E dire che le parole di Giuseppe Conte sulla reintroduzione della prescrizione (leggi l’articolo), definita oggettivamente un’anomalia italiana, sono incontestabili anche dai più accaniti fan della restaurazione, che parlano di civiltà giuridica ben guardandosi dal dirlo in faccia alle migliaia di vittime di reati che ogni anno vedono i responsabili farla franca grazie agli avvocati che dilatano i processi.

Il secondo dettaglio è l’invito degli stessi partiti che cantano vittoria a “migliorare” la legge in Parlamento. Aver ripristinato la scappatoia dalle sentenze cancellata da Bonafede evidentemente è ancora poco. Dalla Lega che raccoglie le firme di un Referendum basato su quesiti condivisibili ma del tutto generici, quando non incostituzionali, ai pretoriani di Berlusconi che sognano da sempre la separazione delle carriere dei magistrati, l’indirizzo dei politici alla Procure su quali reati perseguire e quali no, la spartizione del Csm anche utilizzando le correnti delle toghe, la riforma può diventare il vaso di Pandora dove stipare tutto quello che serve per non disturbare mai più il manovratore, soprattutto se ha il vizietto di rubare.

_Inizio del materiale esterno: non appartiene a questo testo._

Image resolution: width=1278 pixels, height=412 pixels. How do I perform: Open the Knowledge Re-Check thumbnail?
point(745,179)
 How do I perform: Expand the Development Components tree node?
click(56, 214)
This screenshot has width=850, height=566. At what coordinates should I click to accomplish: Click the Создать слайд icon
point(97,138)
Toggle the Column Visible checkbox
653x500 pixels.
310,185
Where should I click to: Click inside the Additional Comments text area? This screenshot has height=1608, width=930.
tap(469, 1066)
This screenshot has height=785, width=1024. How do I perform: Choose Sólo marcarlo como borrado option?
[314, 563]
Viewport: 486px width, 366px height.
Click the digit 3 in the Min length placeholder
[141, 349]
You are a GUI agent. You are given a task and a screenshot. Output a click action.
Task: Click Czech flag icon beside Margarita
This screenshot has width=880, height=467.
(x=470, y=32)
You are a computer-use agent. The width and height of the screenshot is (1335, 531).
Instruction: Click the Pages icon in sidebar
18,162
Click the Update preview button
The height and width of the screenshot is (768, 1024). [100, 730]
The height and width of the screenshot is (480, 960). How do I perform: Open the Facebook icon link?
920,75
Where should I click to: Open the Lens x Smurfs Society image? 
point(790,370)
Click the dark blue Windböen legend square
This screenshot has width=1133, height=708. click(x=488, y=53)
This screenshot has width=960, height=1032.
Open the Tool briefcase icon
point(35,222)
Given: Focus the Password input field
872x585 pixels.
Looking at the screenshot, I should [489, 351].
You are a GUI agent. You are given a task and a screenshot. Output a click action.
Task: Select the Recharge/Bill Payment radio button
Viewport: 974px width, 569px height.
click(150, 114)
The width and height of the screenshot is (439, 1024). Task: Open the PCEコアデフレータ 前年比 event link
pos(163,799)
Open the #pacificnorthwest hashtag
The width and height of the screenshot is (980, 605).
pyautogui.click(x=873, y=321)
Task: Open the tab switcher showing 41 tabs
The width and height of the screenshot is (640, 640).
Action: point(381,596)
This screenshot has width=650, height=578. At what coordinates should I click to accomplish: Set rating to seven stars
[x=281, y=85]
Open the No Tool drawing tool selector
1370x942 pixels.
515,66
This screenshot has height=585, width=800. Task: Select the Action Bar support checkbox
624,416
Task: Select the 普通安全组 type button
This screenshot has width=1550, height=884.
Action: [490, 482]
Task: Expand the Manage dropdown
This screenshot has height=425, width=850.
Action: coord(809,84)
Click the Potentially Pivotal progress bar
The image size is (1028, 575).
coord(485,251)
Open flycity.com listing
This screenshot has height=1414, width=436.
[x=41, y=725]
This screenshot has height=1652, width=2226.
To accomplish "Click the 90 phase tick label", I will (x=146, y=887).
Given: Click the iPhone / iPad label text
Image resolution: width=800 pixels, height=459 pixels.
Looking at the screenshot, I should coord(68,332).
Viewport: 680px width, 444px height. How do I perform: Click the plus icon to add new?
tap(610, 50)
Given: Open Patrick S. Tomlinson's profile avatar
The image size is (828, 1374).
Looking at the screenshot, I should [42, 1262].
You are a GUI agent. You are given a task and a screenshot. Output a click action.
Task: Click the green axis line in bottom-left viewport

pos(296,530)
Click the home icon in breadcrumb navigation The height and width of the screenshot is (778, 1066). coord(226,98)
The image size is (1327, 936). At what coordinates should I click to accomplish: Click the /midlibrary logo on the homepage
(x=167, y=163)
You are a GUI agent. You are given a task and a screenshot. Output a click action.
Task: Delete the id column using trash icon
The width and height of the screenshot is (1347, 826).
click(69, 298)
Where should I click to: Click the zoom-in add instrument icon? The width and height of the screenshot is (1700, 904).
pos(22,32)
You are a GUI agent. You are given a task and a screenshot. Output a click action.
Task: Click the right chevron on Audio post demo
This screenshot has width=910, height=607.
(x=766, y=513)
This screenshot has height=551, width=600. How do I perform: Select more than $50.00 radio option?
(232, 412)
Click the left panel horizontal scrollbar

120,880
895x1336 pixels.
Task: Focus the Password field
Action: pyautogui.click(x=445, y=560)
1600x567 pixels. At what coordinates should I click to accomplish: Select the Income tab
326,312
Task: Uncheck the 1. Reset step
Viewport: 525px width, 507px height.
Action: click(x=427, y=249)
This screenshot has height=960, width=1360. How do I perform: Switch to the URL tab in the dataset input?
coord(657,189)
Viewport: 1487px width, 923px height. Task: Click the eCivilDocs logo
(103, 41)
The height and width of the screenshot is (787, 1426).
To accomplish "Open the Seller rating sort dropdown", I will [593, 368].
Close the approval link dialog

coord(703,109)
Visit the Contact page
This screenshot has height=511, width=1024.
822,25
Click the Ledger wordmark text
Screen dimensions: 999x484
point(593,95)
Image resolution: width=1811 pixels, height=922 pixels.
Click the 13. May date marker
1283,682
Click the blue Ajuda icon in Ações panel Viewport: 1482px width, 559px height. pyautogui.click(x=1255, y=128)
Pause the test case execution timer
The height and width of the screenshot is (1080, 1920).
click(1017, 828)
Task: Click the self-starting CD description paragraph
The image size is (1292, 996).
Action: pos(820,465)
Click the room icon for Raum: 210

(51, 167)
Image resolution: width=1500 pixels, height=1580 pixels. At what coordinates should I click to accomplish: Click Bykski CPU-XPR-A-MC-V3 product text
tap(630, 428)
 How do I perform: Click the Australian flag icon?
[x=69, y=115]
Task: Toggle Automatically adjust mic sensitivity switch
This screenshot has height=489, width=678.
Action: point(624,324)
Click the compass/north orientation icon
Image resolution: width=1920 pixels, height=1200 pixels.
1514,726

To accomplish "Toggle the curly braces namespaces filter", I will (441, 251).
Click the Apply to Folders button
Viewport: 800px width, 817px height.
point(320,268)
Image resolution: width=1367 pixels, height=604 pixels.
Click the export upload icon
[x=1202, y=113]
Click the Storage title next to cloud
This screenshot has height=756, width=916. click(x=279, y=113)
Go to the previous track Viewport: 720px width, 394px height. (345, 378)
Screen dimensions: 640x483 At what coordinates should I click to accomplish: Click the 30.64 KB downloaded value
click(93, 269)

Di queste guarentigie ne avrebbero incassata già qualcuna se solo i ministri del Movimento avessero deciso di astenersi o votare contro la Cartabia, in quanto Draghi avrebbe comunque approvato la riforma e a quel punto non ci sarebbero stati i tempi più lunghi per la prescrizione in Appello e Cassazione ottenuti dai ministri M5S, niente affatto divisi tra contiani e grillini, come ieri riferiva la solita disinformatja.

Di Maio & C. hanno puntato dunque a limitare i danni, rinviando la battaglia in Parlamento, dove i 5 Stelle possono far pesare i loro seggi, ma solo a condizione di non dividersi. Esattamente quello che spera chi vuol tornare all’antico. E di cui i 5S dovranno essere maturi e compatti per non rendersi complici.